Tekstgedeelte:
--------------------------------

De raad met de meeste mogelijkheden om individuele leden van de kerk ten goede te beïnvloeden is wellicht de wijkraad. Mannen en vrouwen in deze raad zijn werkelijk geroepen om vissers van mensen te zijn, met de opdracht om op aanwijzing van de bisschop leiding aan het heilswerk in de wijk te geven. Zij leven en dienen in hun eigen wijk, waar ze de mensen kennen en met hen omgaan over wie ze als leidinggevende geroepen zijn.

--------------------------------

Verstrekte gegevens:
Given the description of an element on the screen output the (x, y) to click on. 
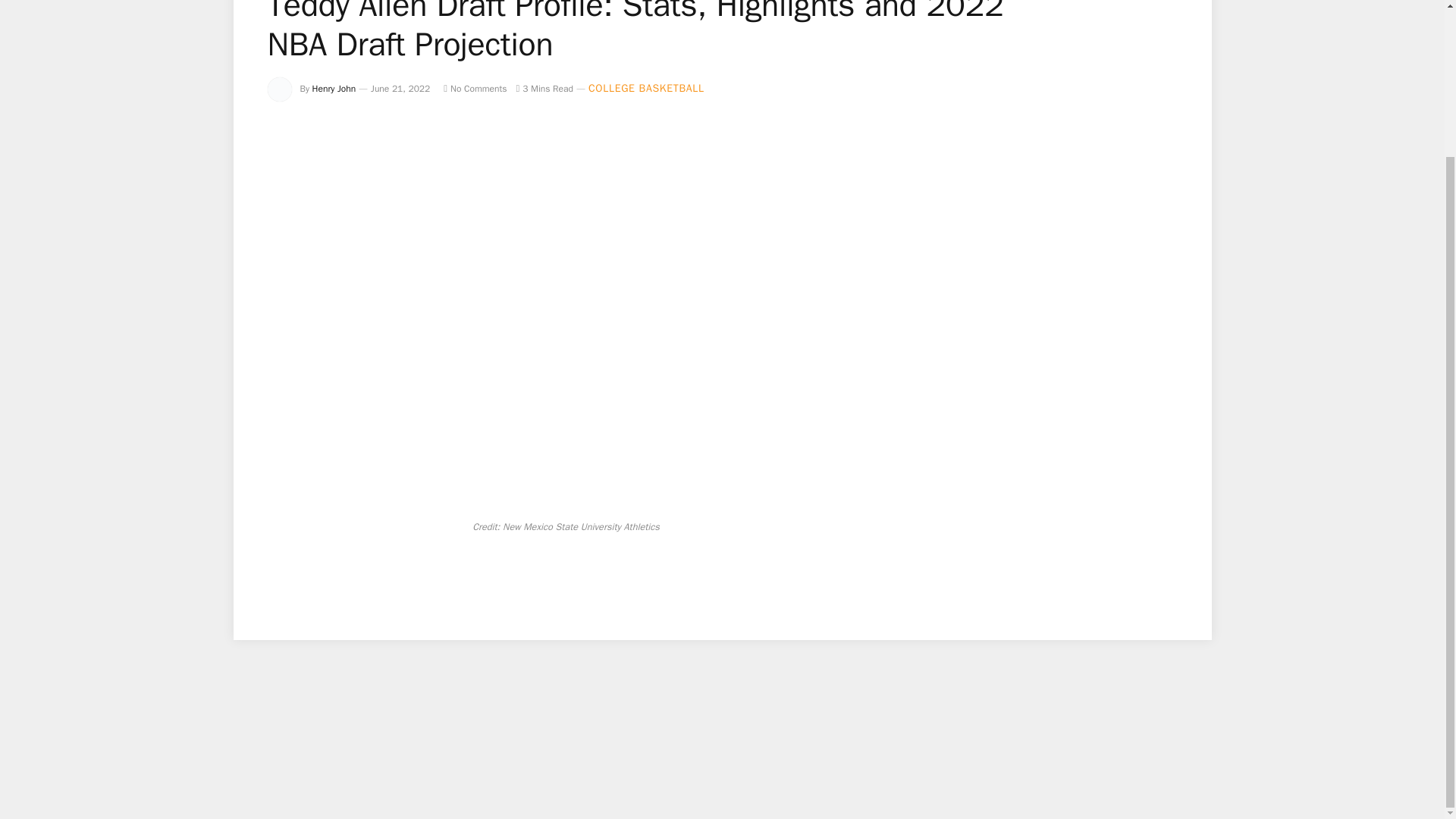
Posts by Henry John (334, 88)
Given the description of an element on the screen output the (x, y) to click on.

--------------------------------

Onderdelen oefening:
1 > Schrijf uit de tekst over de wijkraad het stuk van "De raad met" tot "leidinggevende geroepen zijn." woordelijk over.
2 > Zet de tekst over de wijkraad voort, te beginnen na de laatste zin.

Antwoorden per opdracht:
1 >
De raad met de meeste mogelijkheden om individuele leden van de kerk ten goede te beïnvloeden is wellicht de wijkraad. Mannen en vrouwen in deze raad zijn werkelijk geroepen om vissers van mensen te zijn, met de opdracht om op aanwijzing van de bisschop leiding aan het heilswerk in de wijk te geven. Zij leven en dienen in hun eigen wijk, waar ze de mensen kennen en met hen omgaan over wie ze als leidinggevende geroepen zijn.

2 >
‘De leden van de wijkraad doen hun best om anderen te helpen hun getuigenis te ontwikkelen, de heilsverordeningen te ontvangen, hun verbonden na te komen en toegewijde volgelingen van Jezus Christus te worden (zie Moroni 6:4–5). Alle leden van de wijkraad zijn in algemene zin verantwoordelijk voor het welzijn van de leden van de wijk.’4

De leden van de wijkraad spelen een integrale rol in de bespoediging van het heilswerk. Wanneer de wijkraad niet naar behoren functioneert, stagneert het werk. Het bindende vermogen van het ‘net’ vertoont gebreken en de inspanningen van de raad leveren weinig op. Maar wanneer de wijkraad georganiseerd is om doelgericht personen en gezinnen te sterken, kunnen de resultaten verbluffend zijn.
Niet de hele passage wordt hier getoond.